## Your assignment
Beginning with the line containing "Click the 5:43 p. m. tweet timestamp" and going on through the line containing "Task: Switch to the BMC Remedy tab", the lines below are to be returned exactly, pictures excluded and nothing added.

## Supplied records
- - - - -

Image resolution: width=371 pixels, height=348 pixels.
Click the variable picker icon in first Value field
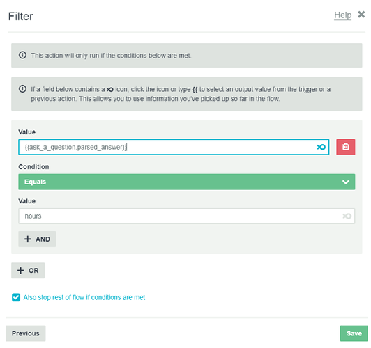coord(321,147)
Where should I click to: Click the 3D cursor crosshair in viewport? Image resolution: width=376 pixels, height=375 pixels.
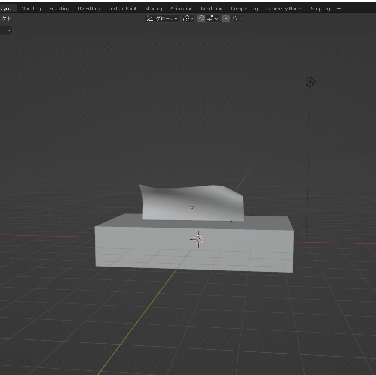tap(198, 239)
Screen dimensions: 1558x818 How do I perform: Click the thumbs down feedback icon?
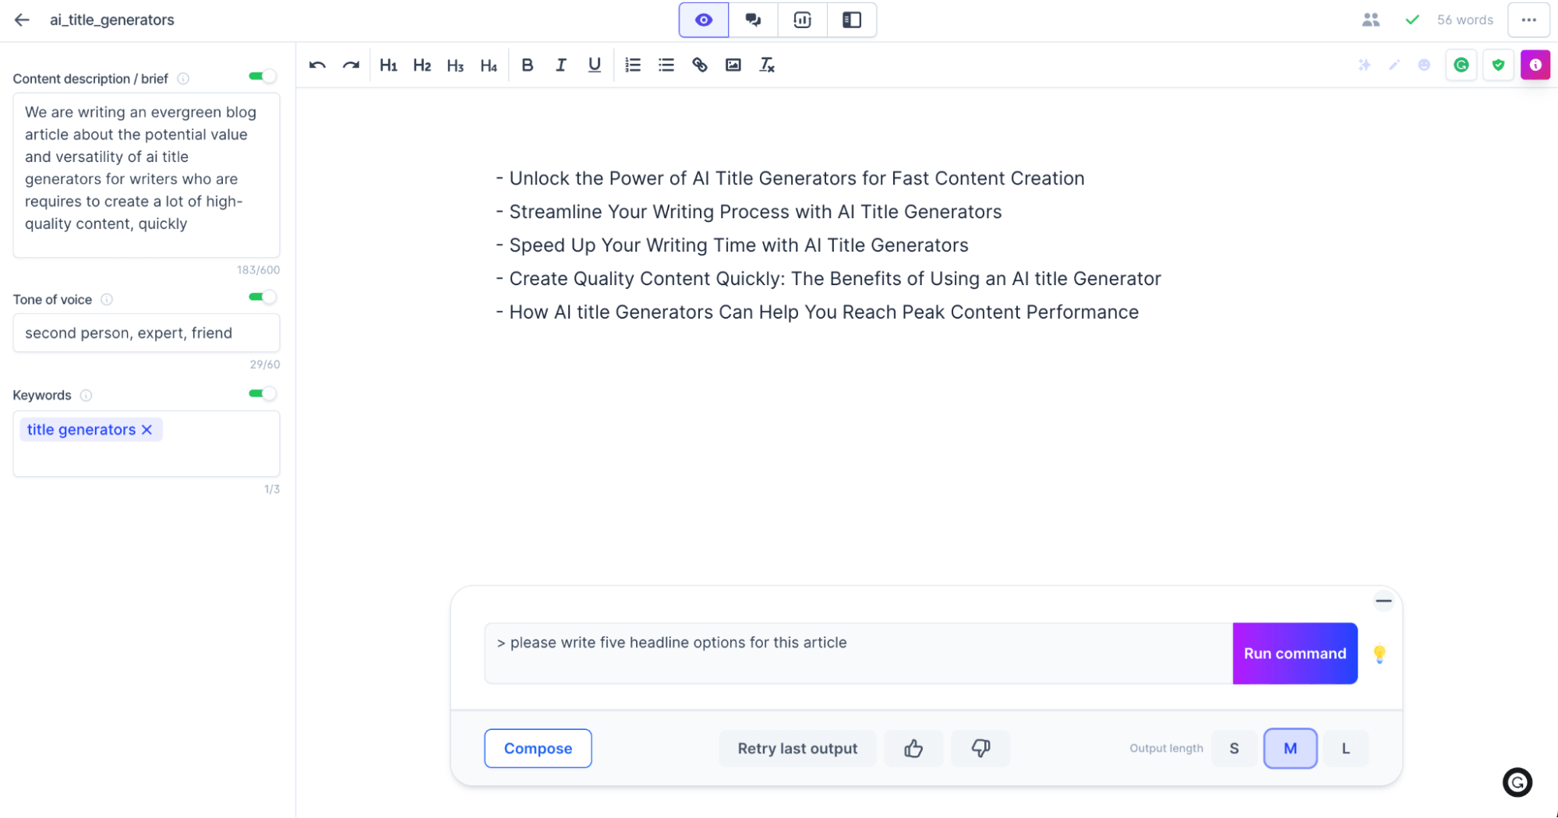980,749
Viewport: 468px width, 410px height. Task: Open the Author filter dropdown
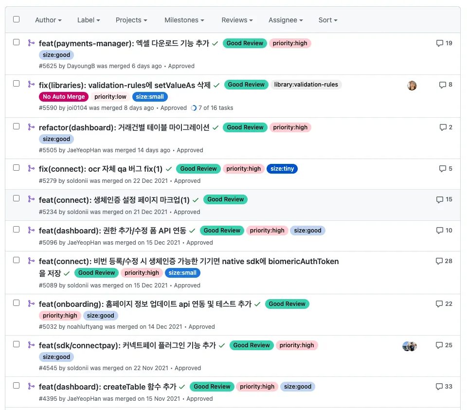coord(48,20)
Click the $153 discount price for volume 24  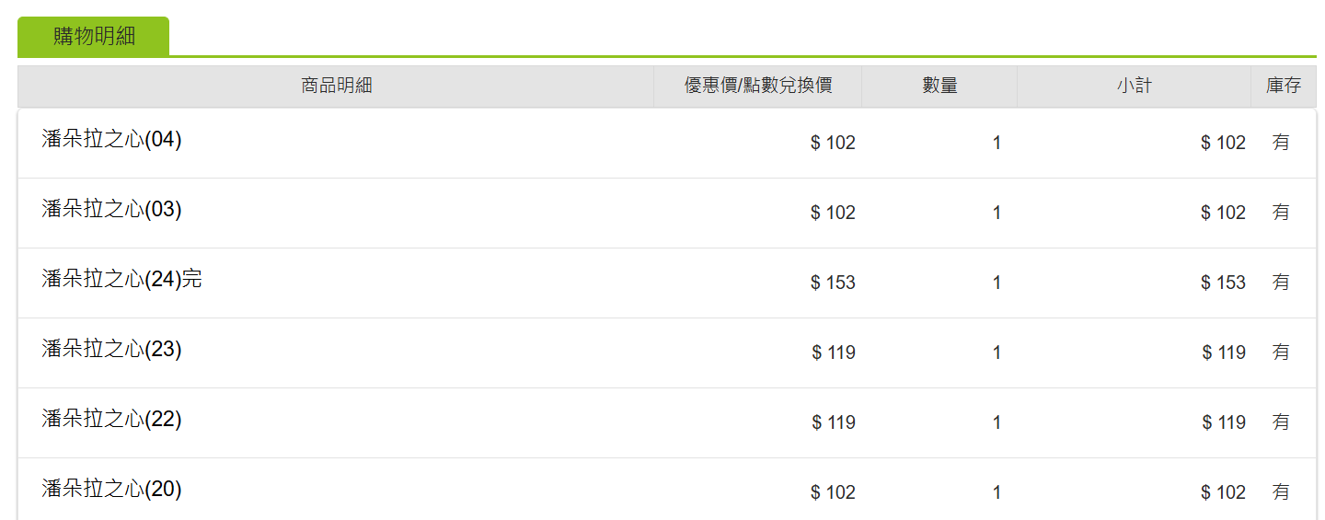(833, 283)
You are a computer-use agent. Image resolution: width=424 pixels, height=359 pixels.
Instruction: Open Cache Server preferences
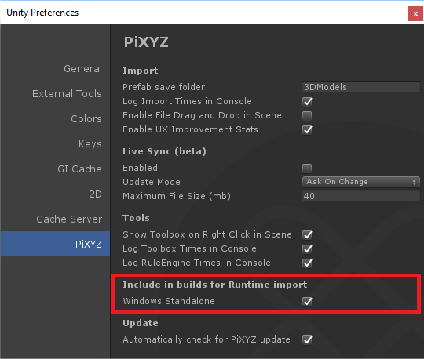point(69,219)
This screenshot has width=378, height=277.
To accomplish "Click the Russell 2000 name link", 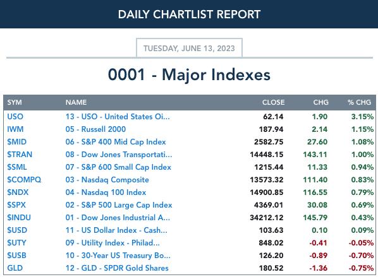I will pos(95,129).
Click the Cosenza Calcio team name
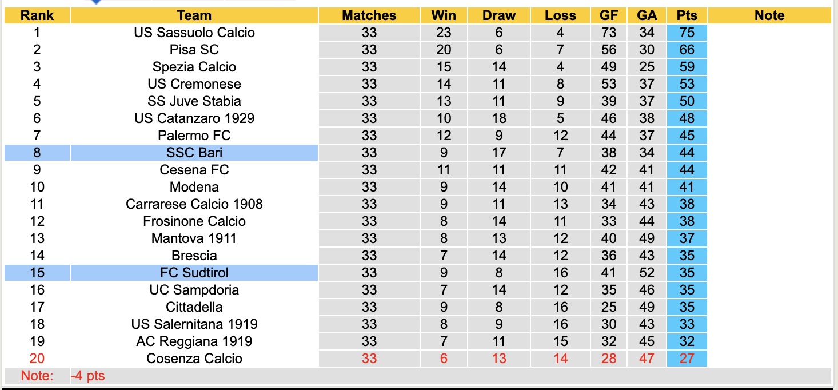Image resolution: width=838 pixels, height=390 pixels. point(194,359)
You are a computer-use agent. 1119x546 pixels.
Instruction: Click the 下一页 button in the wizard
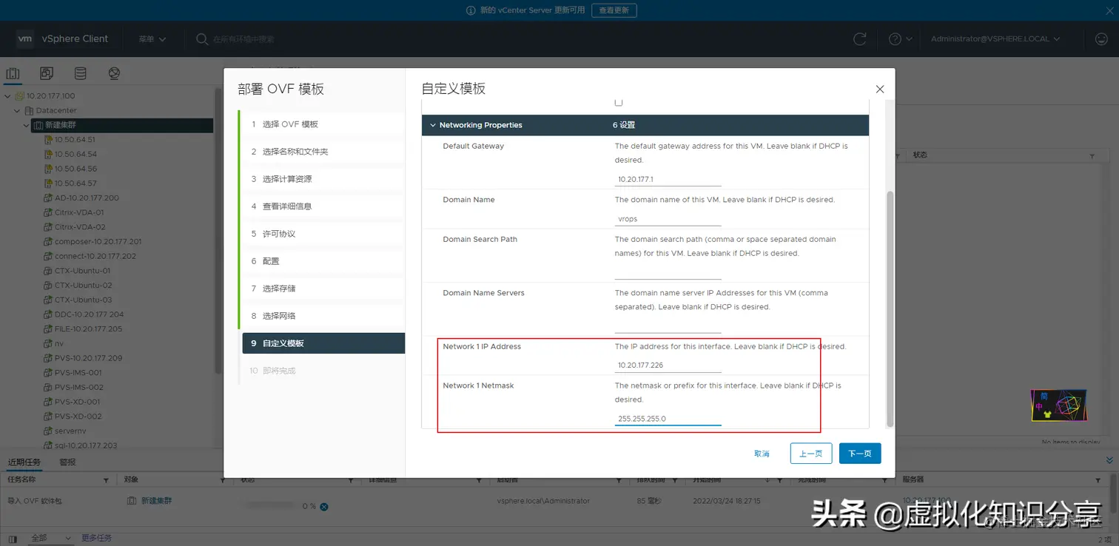click(859, 453)
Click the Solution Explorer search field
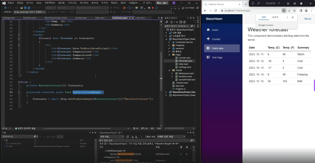Image resolution: width=315 pixels, height=163 pixels. point(177,26)
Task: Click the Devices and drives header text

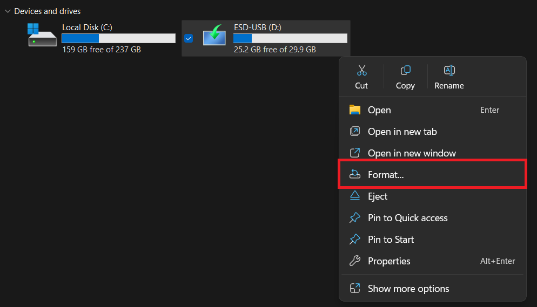Action: [48, 11]
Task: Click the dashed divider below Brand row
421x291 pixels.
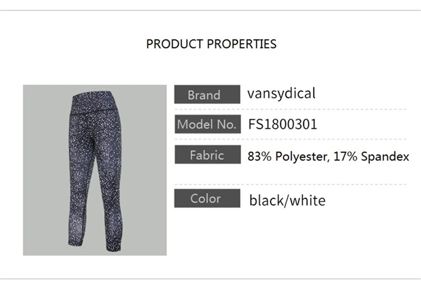Action: [x=290, y=110]
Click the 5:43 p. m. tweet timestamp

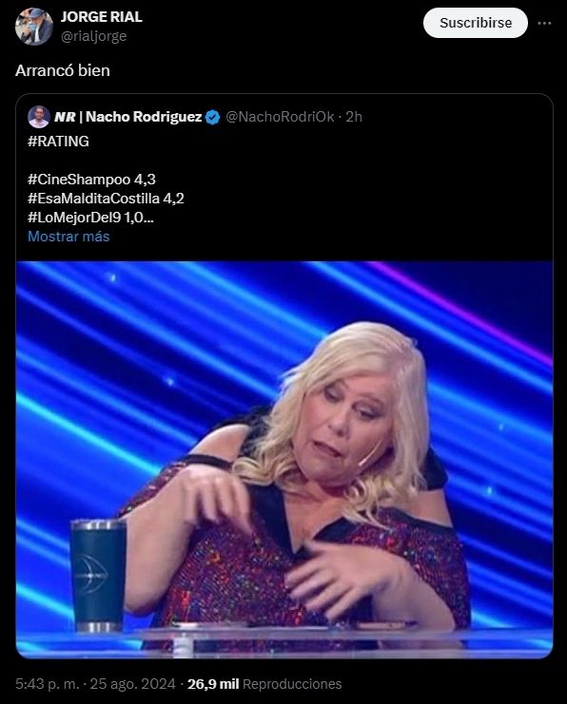pyautogui.click(x=49, y=684)
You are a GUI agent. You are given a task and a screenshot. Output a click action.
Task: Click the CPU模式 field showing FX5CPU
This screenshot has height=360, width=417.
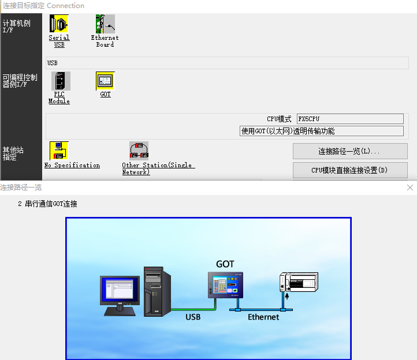click(x=349, y=119)
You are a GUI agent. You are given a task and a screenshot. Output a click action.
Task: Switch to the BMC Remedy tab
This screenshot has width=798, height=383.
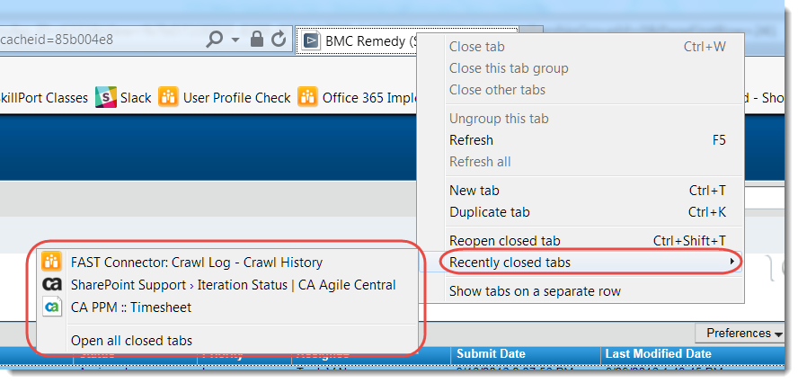pyautogui.click(x=359, y=40)

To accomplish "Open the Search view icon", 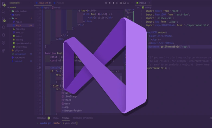I will (x=4, y=12).
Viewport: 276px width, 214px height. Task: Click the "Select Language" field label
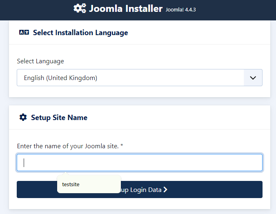pos(40,61)
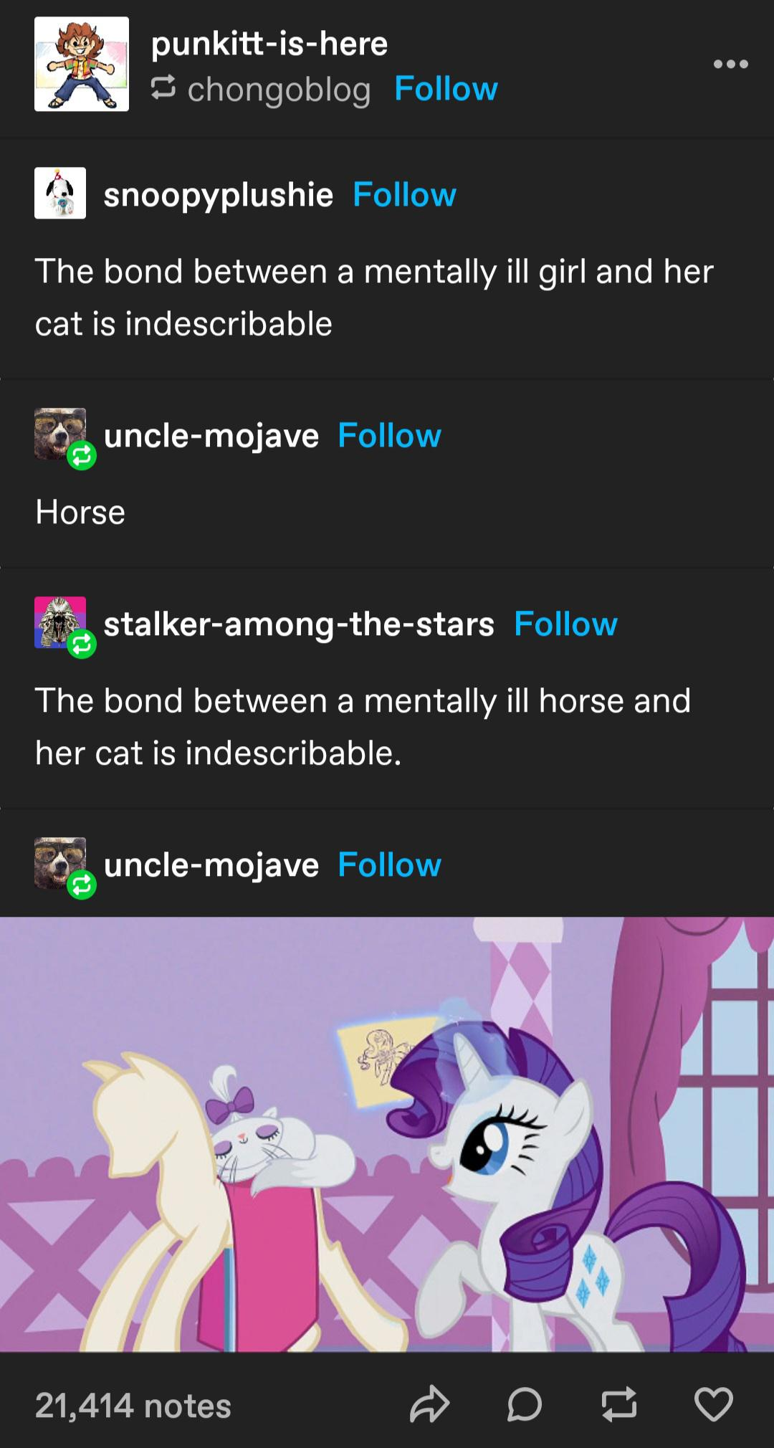Follow stalker-among-the-stars
The width and height of the screenshot is (774, 1448).
(x=565, y=624)
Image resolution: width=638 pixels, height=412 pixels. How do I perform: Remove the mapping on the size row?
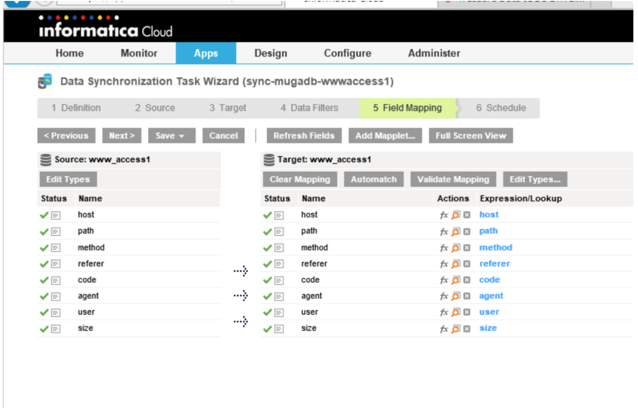[467, 329]
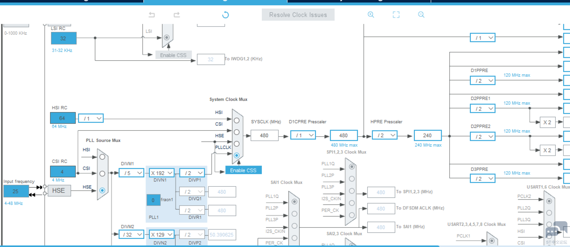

- - - - -

## Answer for this exercise
Click the 5:43 p. m. tweet timestamp

pyautogui.click(x=49, y=684)
You are a GUI agent. You are given a task and a screenshot. Output a click action.
Task: Click the CPU模式 field showing FX5CPU
This screenshot has height=360, width=417.
click(x=349, y=119)
You are a GUI agent. You are given a task and a screenshot. Output a click action.
Task: Switch to the BMC Remedy tab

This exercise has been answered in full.